When Lacy finally moved away, Piper appeared from the folds of her skirts. The child stared up at Carter for a moment as though trying to remember, then ran toward him, stepping off the porch into his hug.
Piper didn’t need to say a word. Carter could see it in her eyes, the questions, the fear, the longing to know what was going on. She’d been trapped, alone and silent among kind people, since she’d left him.
He folded to the porch step, sat her on his knee, and talked with her, using his hands.
As she answered, he smiled, realizing he couldn’t think of anything to say to Lacy in words, but he had no trouble talking to Piper. He told the child that the sheriffs were being well taken care of and they’d be riding up to see her soon. She asked about the bruise across his jawline, and Carter didn’t lie in his answer. Suddenly her hands flew, telling him all about her shoulder and how it hurt. She signed faster than he could keep up and he had to beg her to slow down.
The strange people gathered closer, watching, whispering.

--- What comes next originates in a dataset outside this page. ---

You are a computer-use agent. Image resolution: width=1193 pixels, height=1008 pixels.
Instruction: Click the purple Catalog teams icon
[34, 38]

The old uneasiness inside of Carter returned. He remembered how he’d hated people watching his mother talk to him. How he’d sometimes covered her hands, wanting her to stop. Suddenly he realized it hadn’t been her shame, but his that had made her sign words within his hands. He’d been too little to understand that he’d gagged her when he’d worried about what others thought. She’d never corrected him, but it must have hurt her that her only son was ashamed of her.
Carter looked up at the people, prepared to fight not only for today and Piper, but for twenty years ago and a mother who’d been too kind to discipline a child for being embarrassed when he should have been proud.

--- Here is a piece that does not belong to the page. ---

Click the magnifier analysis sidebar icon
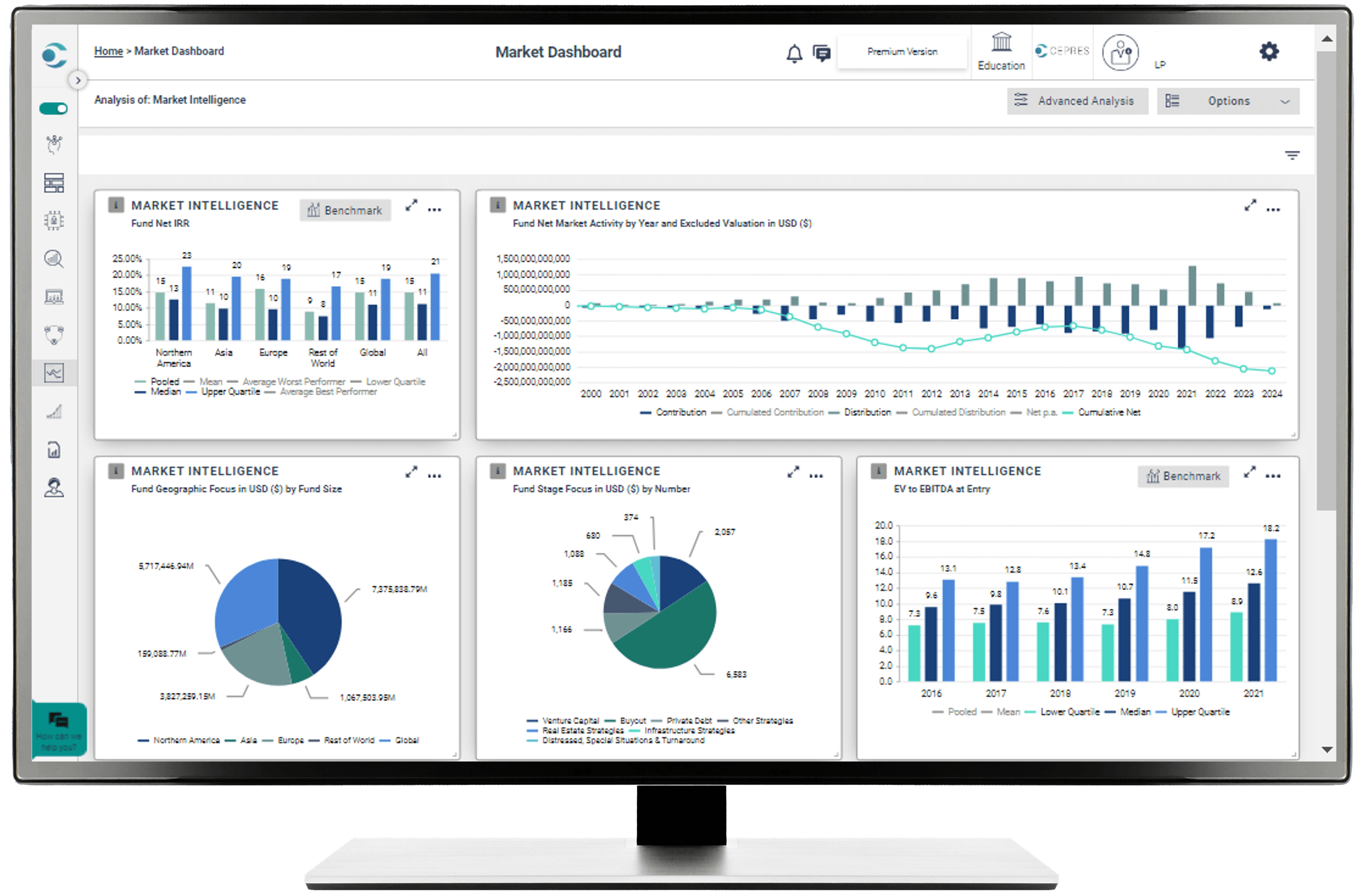The height and width of the screenshot is (896, 1368). 54,259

But he saw no ridicule in these strange people’s dark eyes. Only interest.
A boy of about twelve stepped forward. “Mister, sir, will you teach me to say the words with my hands? I want to tell the little girl not to be afraid. I want to tell her I can be her friend if she needs one.”
Carter waited for the laughter, the joking, the name-calling. None came. Several in the group nodded and stepped a little closer. They held their hands before them, offering to learn.
Twenty minutes later Lacy pulled Bailee away from the oven where she’d been making biscuits. “You’ve got to see this.” Lacy giggled with excitement. “You’re not going to believe it.”
Bailee resisted. “I’ve got bread in the oven and three dozen eggs to cook.”
Lacy kept tugging until Bailee relented and followed to the doorway.
Bailee stepped out onto the front porch. For a moment the morning sun blocked her vision, then she saw Carter, sitting on one of the steps with Piper standing at his side. Most of the people from the barn had formed a circle around him. They were moving their hands, following each of the patterns he made.
“Water,” Carter said moving his hands as he spoke. “Rain.” His fingers drifted down in slight movements like drops sliding down a windowpane.
They all repeated his action.
Bailee closed her mouth, holding back a gasp.
“Teach me
run
and
hide
in case I ever need to tell Piper that,” Rom said, and several of the other agreed.
The boy glanced at Bailee. “And pass
the biscuits,
which I hope aren’t burning.”
Bailee took the hint and ran back to the kitchen.